Toronto Star

TSX drops into red despite oil spike

- ALEXANDRA POSADZKI

The Toronto stock market closed in the red Thursday even as oil prices continued their recent advance and the financial sector rebounded from earlier losses to reach positive territory. The S&P/TSX composite was down 64.10 points at 15,386.77 after rising nearly 62 points on Wednesday. Meanwhile, the loonie extended its gains for a third day, rising 0.80 of a cent (U.S.) to 82.1 cents.

Chris King, portfolio manager at Morgan, Meighen and Associates, said the TSX could start to give back some of the gains it achieved in recent sessions as oil prices inched higher.

“The market in general, over the last couple of days, is looking through the valley — which is the current energy price — and assuming that better days are ahead in the short term for energy, and that’s what the stocks are pricing in,” said King.

He cautioned that although he is constructi­ve on the energy sector in the long term, energy stocks could suffer over the next few weeks.

“The danger is that although I think the long-term valuation may be appropriat­e, in the short term we’re still adding significan­tly to supply, and we really are crossing our fingers that demand mops up a lot of supply to put us in balance, allowing the true spot prices to move higher,” said King.

“Really we’re going to have to see better earnings out of the energy sec- tor to really support our overall valuations in the TSX, and that won’t come for a while. I think this is a decent level but I would have caution that we may see some pullback from this point.”

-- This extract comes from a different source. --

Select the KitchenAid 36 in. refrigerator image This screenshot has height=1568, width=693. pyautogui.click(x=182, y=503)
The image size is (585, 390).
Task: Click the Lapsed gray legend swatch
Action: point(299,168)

On Wall Street, markets were relatively flat after a recent spate of uninspirin­g economic reports. For instance, the number of Americans who applied for unemployme­nt support last week rose for the second consecutiv­e week.

The Dow Jones industrial average was down 6.84 points at 18,105.77, while the Nasdaq fell 3.23 points to 5,007.79 and the S&P 500 slipped 1.64 points to 2,104.99.

Although analysts have been anticipati­ng a rough earnings season, with the strong U.S. dollar expected to hurt profits at large, multinatio­nal companies, most of the earnings reports that have come in so far have beat analyst expectatio­ns.

Citigroup increased its quarterly income as it trimmed expenses, compensati­ng for a decline in revenue and surpassing analyst prediction­s.

“We’ve only had a handful of companies reporting but, for the most part, they’ve actually been pretty good,” said King. “The quarter might not go so badly.”

On the commodity markets, the May crude contract rose 32 cents to $56.71 a barrel.

The June gold contract edged down $3.30 to $1,198.00 an ounce and May copper surged six cents to $2.77 a pound.